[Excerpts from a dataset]
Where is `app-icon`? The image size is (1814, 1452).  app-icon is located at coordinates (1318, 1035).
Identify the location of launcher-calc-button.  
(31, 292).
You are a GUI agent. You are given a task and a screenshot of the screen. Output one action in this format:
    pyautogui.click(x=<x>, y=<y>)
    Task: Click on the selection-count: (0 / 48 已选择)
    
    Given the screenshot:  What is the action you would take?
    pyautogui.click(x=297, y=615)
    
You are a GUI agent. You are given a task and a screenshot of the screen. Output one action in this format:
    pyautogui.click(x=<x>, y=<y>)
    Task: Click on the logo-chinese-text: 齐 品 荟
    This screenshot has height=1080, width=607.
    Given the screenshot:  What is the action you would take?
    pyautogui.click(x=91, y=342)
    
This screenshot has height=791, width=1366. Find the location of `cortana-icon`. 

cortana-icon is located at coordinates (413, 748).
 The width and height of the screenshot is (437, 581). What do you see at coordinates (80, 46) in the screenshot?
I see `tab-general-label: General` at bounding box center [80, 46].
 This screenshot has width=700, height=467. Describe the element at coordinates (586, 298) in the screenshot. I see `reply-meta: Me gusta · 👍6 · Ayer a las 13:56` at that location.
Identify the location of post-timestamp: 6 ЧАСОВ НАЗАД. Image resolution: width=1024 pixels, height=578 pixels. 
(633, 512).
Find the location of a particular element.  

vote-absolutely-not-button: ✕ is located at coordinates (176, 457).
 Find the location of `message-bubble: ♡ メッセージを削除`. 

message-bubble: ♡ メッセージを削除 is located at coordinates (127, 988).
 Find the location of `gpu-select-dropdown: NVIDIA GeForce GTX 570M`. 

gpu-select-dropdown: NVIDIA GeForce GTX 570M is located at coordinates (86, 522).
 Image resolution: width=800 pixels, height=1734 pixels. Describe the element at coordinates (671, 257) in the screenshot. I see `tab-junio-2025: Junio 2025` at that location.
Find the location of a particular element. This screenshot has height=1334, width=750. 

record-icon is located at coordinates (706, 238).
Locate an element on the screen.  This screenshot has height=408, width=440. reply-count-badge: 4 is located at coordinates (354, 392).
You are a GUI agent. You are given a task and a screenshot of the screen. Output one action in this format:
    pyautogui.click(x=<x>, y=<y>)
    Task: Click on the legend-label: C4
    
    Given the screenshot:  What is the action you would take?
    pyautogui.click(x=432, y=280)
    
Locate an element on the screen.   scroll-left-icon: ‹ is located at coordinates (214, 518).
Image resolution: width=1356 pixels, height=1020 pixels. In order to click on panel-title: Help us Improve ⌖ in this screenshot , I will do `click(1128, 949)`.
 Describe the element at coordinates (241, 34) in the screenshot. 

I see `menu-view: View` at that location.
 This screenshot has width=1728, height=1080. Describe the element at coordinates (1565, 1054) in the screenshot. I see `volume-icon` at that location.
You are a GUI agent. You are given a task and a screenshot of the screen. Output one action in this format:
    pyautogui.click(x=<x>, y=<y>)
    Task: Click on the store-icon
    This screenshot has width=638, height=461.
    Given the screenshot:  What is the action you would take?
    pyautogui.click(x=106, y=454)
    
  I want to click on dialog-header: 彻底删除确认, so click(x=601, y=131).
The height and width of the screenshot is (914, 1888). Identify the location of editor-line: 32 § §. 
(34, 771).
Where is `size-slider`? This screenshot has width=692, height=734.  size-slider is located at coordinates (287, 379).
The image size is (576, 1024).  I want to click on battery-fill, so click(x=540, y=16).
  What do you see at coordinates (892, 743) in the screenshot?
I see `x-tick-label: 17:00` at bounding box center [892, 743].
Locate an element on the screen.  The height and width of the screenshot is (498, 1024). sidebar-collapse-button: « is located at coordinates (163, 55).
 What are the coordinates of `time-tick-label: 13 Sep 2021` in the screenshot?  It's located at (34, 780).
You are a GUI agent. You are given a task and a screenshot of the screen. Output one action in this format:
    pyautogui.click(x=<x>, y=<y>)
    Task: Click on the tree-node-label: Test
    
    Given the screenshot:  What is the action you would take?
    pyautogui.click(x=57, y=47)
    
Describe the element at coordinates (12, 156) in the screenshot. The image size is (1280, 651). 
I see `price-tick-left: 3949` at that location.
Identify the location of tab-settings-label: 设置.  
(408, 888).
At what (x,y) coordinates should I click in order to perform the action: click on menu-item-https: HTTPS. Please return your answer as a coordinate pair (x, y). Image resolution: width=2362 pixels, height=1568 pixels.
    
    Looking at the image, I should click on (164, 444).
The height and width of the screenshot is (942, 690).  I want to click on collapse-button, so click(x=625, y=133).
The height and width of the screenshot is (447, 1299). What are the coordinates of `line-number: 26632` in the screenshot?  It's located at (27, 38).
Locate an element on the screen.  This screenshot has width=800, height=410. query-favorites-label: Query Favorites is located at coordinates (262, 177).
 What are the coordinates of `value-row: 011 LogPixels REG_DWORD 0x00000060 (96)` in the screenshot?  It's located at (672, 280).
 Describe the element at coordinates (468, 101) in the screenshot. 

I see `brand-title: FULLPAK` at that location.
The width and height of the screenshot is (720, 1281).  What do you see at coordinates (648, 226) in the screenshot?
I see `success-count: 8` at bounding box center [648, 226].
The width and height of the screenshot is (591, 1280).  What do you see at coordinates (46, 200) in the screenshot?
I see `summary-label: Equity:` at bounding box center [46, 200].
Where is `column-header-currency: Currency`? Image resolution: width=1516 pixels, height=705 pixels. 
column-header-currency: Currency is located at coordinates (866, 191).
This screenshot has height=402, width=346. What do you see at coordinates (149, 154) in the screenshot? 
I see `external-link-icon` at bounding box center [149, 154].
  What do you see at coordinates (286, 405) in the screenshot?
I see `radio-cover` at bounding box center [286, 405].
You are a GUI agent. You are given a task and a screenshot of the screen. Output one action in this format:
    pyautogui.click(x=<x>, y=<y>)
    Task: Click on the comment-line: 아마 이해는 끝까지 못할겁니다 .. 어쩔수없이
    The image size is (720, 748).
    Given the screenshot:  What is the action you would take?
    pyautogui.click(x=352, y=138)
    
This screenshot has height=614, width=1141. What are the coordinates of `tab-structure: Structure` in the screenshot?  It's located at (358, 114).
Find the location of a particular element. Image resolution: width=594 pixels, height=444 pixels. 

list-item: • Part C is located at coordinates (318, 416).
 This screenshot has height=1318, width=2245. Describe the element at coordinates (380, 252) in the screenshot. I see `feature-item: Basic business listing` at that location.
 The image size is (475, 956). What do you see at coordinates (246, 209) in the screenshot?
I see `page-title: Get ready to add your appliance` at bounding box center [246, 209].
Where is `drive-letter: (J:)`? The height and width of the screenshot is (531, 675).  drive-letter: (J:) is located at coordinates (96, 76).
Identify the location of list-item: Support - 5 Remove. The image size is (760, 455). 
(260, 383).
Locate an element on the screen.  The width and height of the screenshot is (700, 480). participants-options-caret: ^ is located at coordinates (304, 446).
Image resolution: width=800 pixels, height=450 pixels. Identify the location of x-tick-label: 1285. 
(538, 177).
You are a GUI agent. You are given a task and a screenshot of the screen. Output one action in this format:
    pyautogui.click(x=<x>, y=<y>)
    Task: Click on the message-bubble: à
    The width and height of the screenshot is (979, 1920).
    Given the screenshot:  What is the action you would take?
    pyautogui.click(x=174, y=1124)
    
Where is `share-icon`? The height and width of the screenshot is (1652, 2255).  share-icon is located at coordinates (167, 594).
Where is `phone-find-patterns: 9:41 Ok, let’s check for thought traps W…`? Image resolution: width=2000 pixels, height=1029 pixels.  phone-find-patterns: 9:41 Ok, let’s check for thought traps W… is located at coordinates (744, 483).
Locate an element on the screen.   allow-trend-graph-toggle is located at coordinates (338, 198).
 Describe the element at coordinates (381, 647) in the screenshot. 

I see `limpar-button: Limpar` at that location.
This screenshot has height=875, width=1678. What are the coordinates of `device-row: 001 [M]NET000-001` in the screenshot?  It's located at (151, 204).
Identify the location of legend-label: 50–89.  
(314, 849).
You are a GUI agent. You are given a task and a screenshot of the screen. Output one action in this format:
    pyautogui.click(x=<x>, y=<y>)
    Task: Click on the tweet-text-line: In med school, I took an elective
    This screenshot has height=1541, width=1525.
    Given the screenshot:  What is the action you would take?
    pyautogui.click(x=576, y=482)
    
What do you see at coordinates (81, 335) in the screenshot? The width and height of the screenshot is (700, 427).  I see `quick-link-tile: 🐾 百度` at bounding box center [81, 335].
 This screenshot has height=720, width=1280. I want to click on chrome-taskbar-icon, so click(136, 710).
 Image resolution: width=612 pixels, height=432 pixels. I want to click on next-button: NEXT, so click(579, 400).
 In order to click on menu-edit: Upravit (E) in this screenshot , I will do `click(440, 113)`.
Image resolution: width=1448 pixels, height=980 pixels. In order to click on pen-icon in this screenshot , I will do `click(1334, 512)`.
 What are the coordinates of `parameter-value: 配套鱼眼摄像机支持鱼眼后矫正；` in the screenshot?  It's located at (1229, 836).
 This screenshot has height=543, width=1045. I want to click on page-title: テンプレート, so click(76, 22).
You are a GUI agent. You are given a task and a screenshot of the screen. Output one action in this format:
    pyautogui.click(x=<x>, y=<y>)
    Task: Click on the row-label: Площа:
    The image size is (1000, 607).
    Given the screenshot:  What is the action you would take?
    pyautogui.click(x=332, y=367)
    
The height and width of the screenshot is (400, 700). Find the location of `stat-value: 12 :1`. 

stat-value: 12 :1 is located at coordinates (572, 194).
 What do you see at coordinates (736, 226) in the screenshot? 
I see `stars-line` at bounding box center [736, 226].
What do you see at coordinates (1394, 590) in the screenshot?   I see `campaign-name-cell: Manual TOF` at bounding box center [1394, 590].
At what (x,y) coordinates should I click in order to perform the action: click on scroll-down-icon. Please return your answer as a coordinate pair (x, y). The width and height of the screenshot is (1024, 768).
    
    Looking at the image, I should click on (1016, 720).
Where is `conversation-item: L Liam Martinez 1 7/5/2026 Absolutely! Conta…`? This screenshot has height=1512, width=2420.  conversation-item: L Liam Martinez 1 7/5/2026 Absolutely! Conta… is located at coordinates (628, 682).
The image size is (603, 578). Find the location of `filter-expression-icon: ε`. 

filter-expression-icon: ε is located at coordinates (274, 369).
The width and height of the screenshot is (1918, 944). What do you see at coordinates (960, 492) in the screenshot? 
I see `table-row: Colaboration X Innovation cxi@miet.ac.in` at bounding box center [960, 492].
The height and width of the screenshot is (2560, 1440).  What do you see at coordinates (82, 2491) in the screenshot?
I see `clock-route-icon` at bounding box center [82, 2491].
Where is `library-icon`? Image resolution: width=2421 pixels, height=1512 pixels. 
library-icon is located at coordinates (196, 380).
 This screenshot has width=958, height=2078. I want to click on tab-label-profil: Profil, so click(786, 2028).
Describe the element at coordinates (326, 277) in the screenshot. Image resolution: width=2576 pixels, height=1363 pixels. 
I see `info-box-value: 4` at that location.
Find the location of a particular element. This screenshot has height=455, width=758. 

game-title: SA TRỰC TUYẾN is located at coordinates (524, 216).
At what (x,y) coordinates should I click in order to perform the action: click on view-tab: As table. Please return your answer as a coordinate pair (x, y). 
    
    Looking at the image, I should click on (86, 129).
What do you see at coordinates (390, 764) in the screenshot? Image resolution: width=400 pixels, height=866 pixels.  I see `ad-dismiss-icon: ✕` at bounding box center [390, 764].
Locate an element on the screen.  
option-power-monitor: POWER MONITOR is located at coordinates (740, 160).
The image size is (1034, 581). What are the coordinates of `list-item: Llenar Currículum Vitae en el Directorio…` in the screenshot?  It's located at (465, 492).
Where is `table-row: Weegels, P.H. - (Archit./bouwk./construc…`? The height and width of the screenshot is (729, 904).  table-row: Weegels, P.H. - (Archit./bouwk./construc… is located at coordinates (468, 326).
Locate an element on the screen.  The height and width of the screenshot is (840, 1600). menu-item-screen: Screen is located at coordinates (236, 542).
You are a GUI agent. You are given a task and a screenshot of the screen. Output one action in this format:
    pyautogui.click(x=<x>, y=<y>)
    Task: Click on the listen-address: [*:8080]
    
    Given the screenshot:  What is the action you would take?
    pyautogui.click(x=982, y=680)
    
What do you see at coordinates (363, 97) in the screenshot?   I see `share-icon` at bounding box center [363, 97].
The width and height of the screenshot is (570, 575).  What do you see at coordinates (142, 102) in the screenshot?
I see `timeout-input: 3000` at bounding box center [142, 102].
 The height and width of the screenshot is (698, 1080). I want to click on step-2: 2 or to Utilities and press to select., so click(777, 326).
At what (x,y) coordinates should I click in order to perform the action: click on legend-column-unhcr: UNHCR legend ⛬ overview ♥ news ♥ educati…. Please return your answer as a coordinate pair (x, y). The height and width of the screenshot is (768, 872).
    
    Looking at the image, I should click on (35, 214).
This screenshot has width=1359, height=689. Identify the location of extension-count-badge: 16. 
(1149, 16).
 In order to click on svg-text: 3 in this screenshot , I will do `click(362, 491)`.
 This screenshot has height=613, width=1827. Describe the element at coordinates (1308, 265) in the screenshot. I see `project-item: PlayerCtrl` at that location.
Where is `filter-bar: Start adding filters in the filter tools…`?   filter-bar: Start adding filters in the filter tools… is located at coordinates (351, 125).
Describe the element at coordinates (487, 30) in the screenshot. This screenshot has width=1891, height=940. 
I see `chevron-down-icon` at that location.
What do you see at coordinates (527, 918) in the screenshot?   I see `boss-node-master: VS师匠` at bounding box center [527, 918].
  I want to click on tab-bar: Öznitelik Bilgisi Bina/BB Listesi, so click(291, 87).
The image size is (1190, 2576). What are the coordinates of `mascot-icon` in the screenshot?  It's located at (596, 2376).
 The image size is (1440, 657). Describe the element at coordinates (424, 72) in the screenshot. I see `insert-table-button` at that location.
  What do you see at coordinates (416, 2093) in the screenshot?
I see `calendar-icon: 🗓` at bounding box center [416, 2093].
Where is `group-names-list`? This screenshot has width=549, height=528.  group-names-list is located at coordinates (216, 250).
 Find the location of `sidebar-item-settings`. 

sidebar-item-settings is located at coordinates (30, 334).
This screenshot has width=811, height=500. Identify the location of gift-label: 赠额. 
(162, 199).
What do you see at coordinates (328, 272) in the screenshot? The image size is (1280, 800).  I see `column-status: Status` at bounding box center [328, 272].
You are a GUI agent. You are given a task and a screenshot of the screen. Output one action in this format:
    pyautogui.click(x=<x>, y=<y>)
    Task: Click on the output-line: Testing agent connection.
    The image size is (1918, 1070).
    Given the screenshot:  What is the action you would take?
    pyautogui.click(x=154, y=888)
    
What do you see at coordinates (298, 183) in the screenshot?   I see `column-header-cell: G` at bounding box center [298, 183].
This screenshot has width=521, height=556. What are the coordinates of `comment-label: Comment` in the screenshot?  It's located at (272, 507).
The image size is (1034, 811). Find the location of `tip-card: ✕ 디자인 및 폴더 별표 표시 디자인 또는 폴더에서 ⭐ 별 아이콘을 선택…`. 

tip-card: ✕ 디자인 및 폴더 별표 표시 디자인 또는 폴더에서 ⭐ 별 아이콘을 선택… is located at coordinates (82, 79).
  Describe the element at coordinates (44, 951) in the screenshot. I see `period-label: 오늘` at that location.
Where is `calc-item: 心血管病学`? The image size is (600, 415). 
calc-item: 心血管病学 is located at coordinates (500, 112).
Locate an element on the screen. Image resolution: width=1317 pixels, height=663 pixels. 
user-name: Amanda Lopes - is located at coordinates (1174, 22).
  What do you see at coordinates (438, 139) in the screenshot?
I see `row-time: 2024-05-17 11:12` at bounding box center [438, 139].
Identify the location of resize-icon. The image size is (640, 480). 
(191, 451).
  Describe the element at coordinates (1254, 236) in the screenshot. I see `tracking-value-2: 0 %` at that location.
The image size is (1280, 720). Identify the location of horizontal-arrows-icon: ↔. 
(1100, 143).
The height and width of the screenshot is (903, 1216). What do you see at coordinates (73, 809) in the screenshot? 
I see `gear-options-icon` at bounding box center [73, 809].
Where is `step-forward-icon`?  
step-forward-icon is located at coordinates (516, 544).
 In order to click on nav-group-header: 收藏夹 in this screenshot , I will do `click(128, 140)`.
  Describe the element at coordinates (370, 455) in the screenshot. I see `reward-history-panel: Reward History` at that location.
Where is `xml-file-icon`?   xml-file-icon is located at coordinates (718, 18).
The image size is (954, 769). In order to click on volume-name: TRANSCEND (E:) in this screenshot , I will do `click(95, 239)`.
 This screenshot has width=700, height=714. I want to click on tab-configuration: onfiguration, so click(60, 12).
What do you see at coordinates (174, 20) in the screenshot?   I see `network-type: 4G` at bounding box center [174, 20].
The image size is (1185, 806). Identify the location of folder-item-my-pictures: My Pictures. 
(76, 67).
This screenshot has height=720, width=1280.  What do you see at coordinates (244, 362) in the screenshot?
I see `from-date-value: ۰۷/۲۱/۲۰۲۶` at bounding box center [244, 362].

■ **Task to carry out**: Rewrite the part that opens with the line containing "coordinates (351, 125)." and closes with the line containing "center [416, 2093].", swapping "mascot-icon" for "logo-icon" and leaving everything else unchanged. Give only those lines.

■ **Solution**:
Where is `filter-bar: Start adding filters in the filter tools…`?   filter-bar: Start adding filters in the filter tools… is located at coordinates (351, 125).
Describe the element at coordinates (487, 30) in the screenshot. This screenshot has width=1891, height=940. 
I see `chevron-down-icon` at that location.
What do you see at coordinates (527, 918) in the screenshot?   I see `boss-node-master: VS师匠` at bounding box center [527, 918].
  I want to click on tab-bar: Öznitelik Bilgisi Bina/BB Listesi, so click(291, 87).
The image size is (1190, 2576). What are the coordinates of `logo-icon` in the screenshot?  It's located at (596, 2376).
 The image size is (1440, 657). Describe the element at coordinates (424, 72) in the screenshot. I see `insert-table-button` at that location.
  What do you see at coordinates (416, 2093) in the screenshot?
I see `calendar-icon: 🗓` at bounding box center [416, 2093].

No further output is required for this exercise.